The complexity problem is no joke. In fact, the fundamental problem that humans face can be conceptualized as an ongoing struggle with complexity; we must perpetually encounter and deal with the eternal existence of the absolute unknown. As things change, we continuously find ourselves lost and unsure of the future yet must fight to keep pace with the unraveling complexity of life.

Complexity emerges as a consequence of the contrast between the finite boundedness of individual consciousness and the incredible excess of the unbounded everywhere else. Even under the consciousness, there you are surrounded by a mere pool of things you understand in an ocean of things you don’t understand at all, including yourself.

We could say that chaos is the fundamental nature of reality and we are chipping away at it from within.

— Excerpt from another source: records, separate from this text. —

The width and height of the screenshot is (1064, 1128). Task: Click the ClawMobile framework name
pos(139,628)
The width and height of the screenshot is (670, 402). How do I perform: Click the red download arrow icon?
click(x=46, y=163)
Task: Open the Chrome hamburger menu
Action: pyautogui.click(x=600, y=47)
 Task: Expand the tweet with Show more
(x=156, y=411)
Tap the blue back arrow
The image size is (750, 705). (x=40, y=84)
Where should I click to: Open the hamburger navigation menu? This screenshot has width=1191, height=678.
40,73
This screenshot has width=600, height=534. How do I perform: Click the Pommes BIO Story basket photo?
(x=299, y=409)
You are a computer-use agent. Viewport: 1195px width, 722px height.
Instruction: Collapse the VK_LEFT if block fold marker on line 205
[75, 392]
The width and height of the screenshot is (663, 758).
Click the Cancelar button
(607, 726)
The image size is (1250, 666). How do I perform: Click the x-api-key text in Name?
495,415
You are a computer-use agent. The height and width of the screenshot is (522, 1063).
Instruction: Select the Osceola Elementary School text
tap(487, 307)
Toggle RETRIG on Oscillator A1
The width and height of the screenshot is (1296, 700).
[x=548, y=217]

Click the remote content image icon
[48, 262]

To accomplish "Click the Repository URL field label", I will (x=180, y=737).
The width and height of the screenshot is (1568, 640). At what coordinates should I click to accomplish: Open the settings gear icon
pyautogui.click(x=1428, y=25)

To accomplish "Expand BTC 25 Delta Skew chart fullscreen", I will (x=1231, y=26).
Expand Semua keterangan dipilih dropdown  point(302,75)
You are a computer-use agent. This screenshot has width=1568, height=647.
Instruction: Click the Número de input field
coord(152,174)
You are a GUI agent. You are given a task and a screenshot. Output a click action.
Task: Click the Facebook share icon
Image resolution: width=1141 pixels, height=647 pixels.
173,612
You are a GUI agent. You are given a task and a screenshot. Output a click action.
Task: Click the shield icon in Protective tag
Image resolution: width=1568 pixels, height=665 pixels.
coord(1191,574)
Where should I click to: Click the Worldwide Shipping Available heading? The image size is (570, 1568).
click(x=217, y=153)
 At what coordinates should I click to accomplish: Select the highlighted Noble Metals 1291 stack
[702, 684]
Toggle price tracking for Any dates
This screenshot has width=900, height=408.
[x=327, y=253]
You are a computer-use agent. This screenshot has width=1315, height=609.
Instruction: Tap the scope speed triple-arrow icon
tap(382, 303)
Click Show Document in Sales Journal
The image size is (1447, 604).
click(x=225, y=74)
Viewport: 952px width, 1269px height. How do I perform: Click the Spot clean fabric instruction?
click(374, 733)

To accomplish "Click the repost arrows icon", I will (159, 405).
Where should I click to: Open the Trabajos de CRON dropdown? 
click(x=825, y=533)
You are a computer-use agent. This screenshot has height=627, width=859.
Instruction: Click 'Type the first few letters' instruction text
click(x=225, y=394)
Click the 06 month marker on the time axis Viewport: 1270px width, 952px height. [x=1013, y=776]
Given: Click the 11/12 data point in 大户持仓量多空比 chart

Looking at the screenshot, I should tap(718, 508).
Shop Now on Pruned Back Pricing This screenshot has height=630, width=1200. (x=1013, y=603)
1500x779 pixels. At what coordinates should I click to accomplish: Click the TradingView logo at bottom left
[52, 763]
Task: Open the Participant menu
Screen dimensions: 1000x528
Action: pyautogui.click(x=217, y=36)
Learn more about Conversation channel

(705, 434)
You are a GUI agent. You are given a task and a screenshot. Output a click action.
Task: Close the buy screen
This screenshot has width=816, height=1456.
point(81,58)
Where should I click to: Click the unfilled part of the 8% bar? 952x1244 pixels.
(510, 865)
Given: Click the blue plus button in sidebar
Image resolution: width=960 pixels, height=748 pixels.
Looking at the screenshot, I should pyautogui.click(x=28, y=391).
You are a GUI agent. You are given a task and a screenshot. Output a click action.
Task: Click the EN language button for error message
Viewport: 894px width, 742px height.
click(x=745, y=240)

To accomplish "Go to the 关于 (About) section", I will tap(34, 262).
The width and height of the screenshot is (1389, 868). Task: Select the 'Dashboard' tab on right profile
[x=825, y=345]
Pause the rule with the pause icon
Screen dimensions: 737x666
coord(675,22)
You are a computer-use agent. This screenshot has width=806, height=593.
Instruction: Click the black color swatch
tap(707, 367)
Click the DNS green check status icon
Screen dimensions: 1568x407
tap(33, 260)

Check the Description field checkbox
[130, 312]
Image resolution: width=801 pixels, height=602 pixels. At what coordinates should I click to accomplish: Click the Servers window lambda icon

This place that resides outside our cognitive structure and everything we have yet to understand is a domain of latent information— information that has yet to be categorized. The problem is that even if we don’t understand it, we still have to accept and deal with its existence as it continues to present us with potential danger and hope. While value systems help us categorize our perception, mapping out the unknown proves to be a very difficult task because it requires us to view the world as it manifests outside our symbolic categories through the lens of those categories.

We experience a descent into chaos when what we perceive no longer fits the frame through which we interpret the world.  Sometimes we can make adjustments, but other times it can disintegrate us into an unstable state.

If you’re sitting calmly in class minding your own business and the person next to you suddenly jumps up and starts shitting on their desk screaming at the top of their lungs, you’re brain will immediately recognize that something has broken the expectations and implicit social contract of the environment. You will be shocked and most likely freeze to process what’s happening because for all intents and purposes, you are lost as the territory you inhabited has suddenly shifted into something completely unexplored.

The same uncomfortable process occurs anytime you enter a novel situation. Perhaps you discover that you partner has been cheating on you. Suddenly, the frame you’ve built and relied on is destroyed as even what you thought you knew about the past is called into question. Or if you’re entering a new career, you will be faced with situations and expectations that you have no precedent for.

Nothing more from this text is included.